One input was fed into the RNN at each time step. The RNN processed the input and produced an output and a hidden state. The Outputs usually are ignored until the last step. The hidden state was fed into the feedback loop, used as input for the next time step. This process was repeated for each time step.

## Unrolled RNN Structure

![](./img/2024-04-10-09-31-36.png)

In this example, the sequence length is 3. The RNN is unrolled to show the structure at each time step. The input at each time step is fed into the RNN, which produces an output and a hidden state. The hidden state is used as input for the next time step.
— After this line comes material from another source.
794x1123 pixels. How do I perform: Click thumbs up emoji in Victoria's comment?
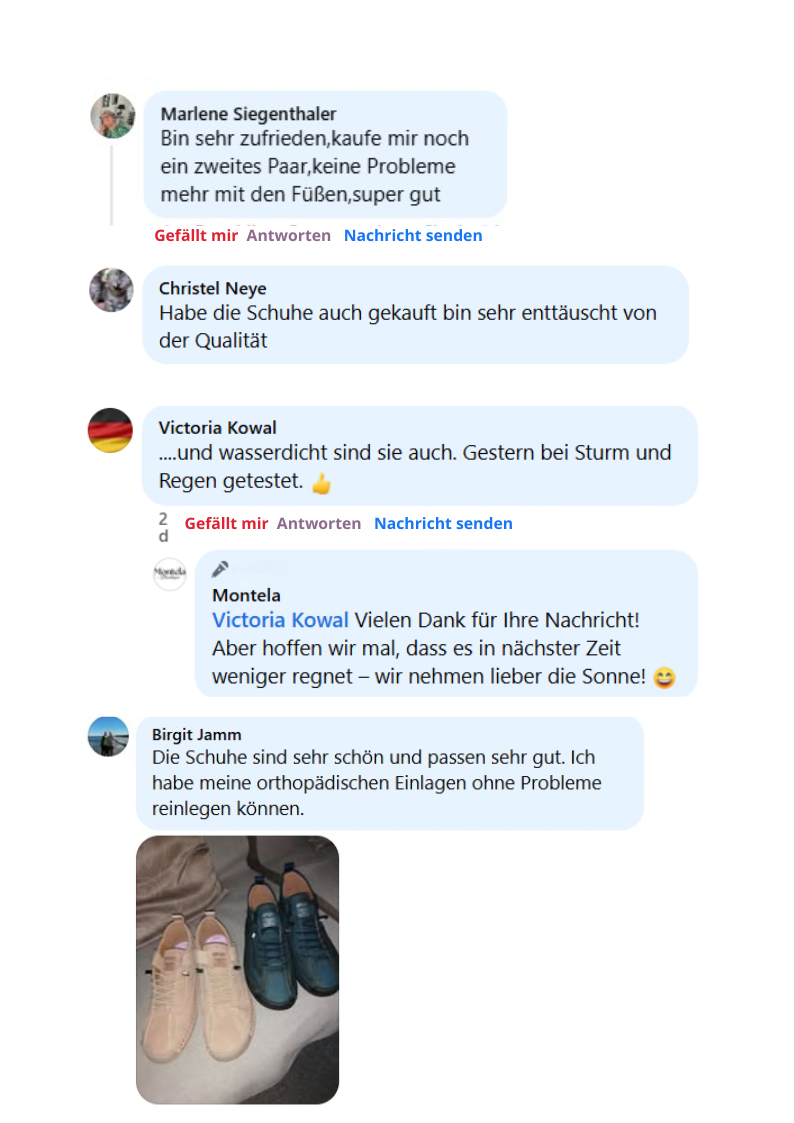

The weights and biases are shared across all time steps.

## Vanishing/Exploding Gradient Problem

![Exploding Gradient](./img/2024-04-10-09-40-33.png)

For any value of $w_2$ larger than 1, the gradient will explode. If $w_2$ equals 2 and sequence length is 50, $input_1$ will times 2^50 at the end. The output will be a huge number. 

![exploding gradients](./img/2024-04-10-09-48-05.png)

If we tried to train this RNN with backpropagation, this HUGE NUMBER would find its way into some of the gradients. And that would make it hard to take small steps to find the optimal weights and biases.

![vanishing gradients](./img/2024-04-10-09-51-21.png)

If we set $w_2$ to 0.5, the gradient will vanish. The gradient will be 0.5^50 at the end. The output will be a very small number close to 0. Now, when optimizing the weights and biases, instead of taking steps that are too large, we end up taking steps that are too small.

The solution to exploding/vanishing gradients is Long Short-Term Memory Networks (LSTMs). LSTMs have a more complex structure that allows them to remember long-term dependencies and avoid the vanishing/exploding gradient problem.